= Survey of Bangladesh =

National mapping authority of Bangladesh

The Survey of Bangladesh (SOB) (বাংলাদেশ জরিপ অধিদপ্তর) is the national mapping and surveying authority of Bangladesh. The agency functions under the Ministry of Defence and is headed by the Surveyor General of Bangladesh who is usually a Brigadier General rank officer from the Corps of Engineers of Bangladesh Army.

==History==
SOB began as the "Bengal Survey" on 1 January 1767 in undivided India and conducted surveying and mapping activities until 1947. After the partition of the subcontinent on 14 August 1947, the organization started its new role as Survey of Pakistan and established a regional office at Dhaka.
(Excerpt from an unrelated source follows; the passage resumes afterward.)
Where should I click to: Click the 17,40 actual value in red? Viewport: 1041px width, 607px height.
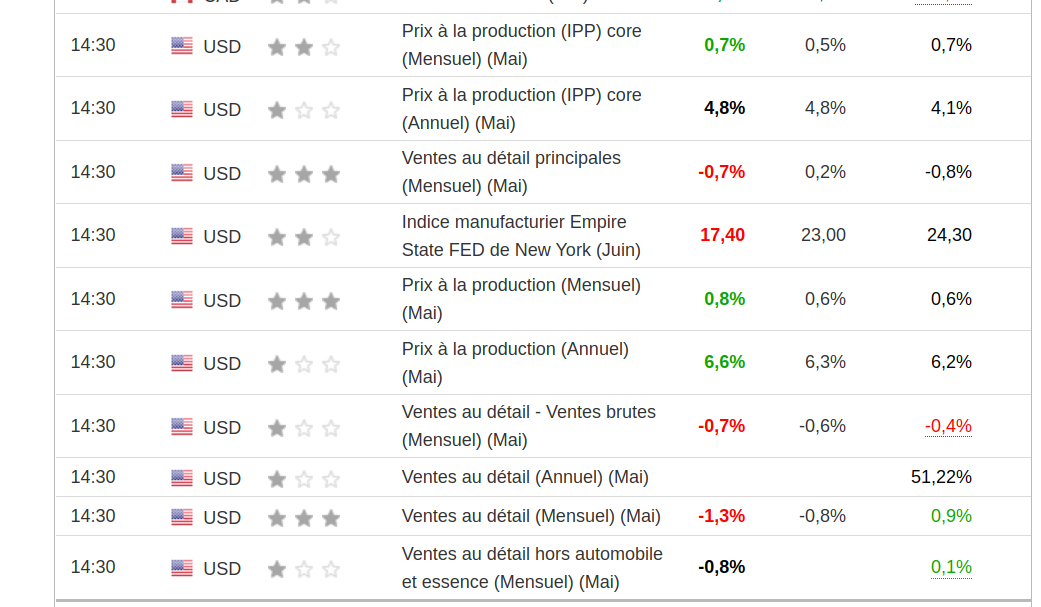click(722, 235)
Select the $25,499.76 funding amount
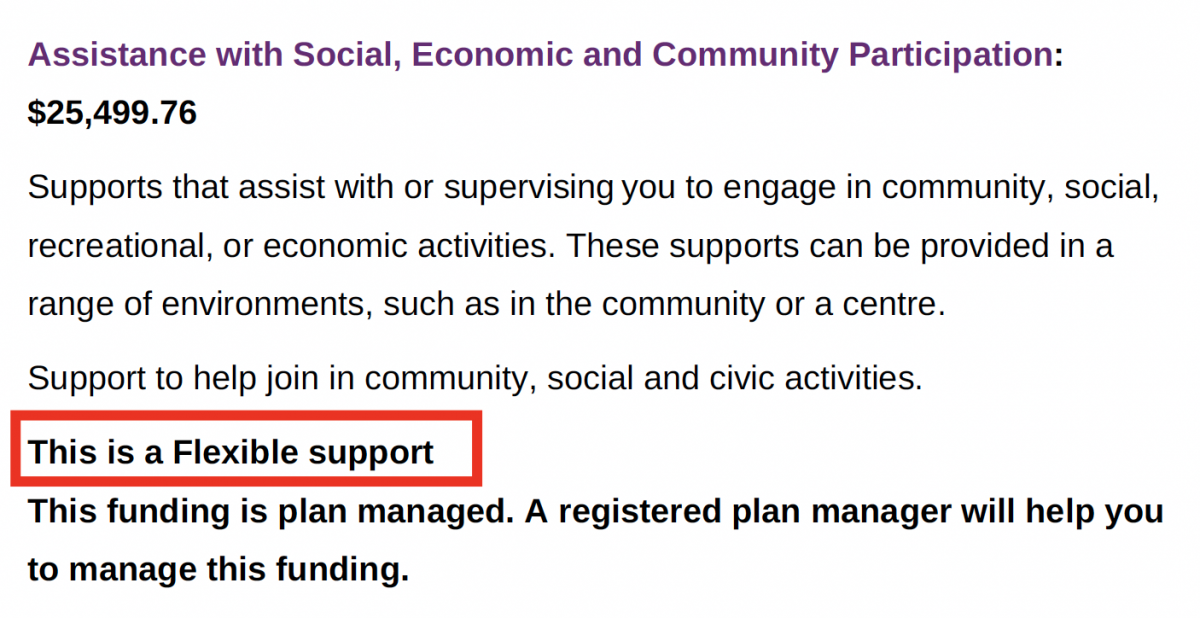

The regional office initially had 2 directorates, 2 field parties, 1 drawing office, 1 photogrammetric office (regional office for East Pakistan) and a geodetic department.

Topographic maps of Bengal were generated during the last quarter of the 18th century, covering the whole of Bangladesh at a scale of 1:50,000.

==Rights and responsibilities==
The SOB possesses the rights to all aerial photographs and other topographic maps of Bangladesh. They undertake geodetic, topographical and aerial surveys from time to time and keep records of basic geodetic and levelling networks. Topomaps are prepared, updated and verified by ground surveys. The SOB's regular responsibilities include revising and upgrading the topographic basemaps drawn on 1:50,000 scale.

Aerial photographs in Bangladesh are used as per the 'Rules for Classification, Custody and Issue of Aerial Photographs' issued by the Ministry of Defence, Government of the People's Republic of Bangladesh. It is broadly divided into two categories: 'Classified Photographs' and 'Public Photographs'. The aerial photographs containing sensitive sites are marked as 'Classified' and those which do not contain any sensitive information are termed 'Public'.

The SOB is also responsible for the following:

- International boundary mapping (Chittagong - Mizo Hill Sector and Bangladesh-Myanmar Area)
- Monitoring mean sea level
- Surveys of the cantonments
- Project mapping; mapping service for various Ministries, departments and agencies; processing and preservation of aerial photographs
- Production of maps on various scales according to the needs of various departments

Map updating is a regular process and done once every five to seven years. At present the SOB is digitally updating the base map of Bangladesh. The SOB publishes all the maps from its own offset printing press and the products are available in its sales centre at the SOB campus located in the Tejgaon Industrial Area, Dhaka-1208.